— START OF Supplied information —
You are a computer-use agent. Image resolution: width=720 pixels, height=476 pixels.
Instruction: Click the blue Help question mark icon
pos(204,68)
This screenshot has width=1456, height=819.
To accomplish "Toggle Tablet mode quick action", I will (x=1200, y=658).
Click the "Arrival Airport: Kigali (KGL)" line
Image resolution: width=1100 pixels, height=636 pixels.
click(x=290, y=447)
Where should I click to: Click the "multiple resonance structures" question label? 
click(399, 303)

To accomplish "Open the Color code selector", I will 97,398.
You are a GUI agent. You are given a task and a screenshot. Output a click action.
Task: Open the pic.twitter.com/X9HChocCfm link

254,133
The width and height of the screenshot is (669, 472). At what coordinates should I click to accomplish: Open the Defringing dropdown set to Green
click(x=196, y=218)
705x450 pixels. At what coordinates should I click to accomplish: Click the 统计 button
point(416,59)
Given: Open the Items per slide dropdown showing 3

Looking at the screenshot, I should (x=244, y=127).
— END OF Supplied information —
Rewrite all of the rows above with every "dropdown" changed to "drop-down menu", keeping everything else the same.

→ Exercise output:
You are a computer-use agent. Image resolution: width=720 pixels, height=476 pixels.
Instruction: Click the blue Help question mark icon
pos(204,68)
This screenshot has width=1456, height=819.
To accomplish "Toggle Tablet mode quick action", I will (x=1200, y=658).
Click the "Arrival Airport: Kigali (KGL)" line
Image resolution: width=1100 pixels, height=636 pixels.
click(x=290, y=447)
Where should I click to: Click the "multiple resonance structures" question label? 
click(399, 303)

To accomplish "Open the Color code selector", I will 97,398.
You are a GUI agent. You are given a task and a screenshot. Output a click action.
Task: Open the pic.twitter.com/X9HChocCfm link

254,133
The width and height of the screenshot is (669, 472). At what coordinates should I click to accomplish: Open the Defringing drop-down menu set to Green
click(x=196, y=218)
705x450 pixels. At what coordinates should I click to accomplish: Click the 统计 button
point(416,59)
Given: Open the Items per slide drop-down menu showing 3

Looking at the screenshot, I should (x=244, y=127).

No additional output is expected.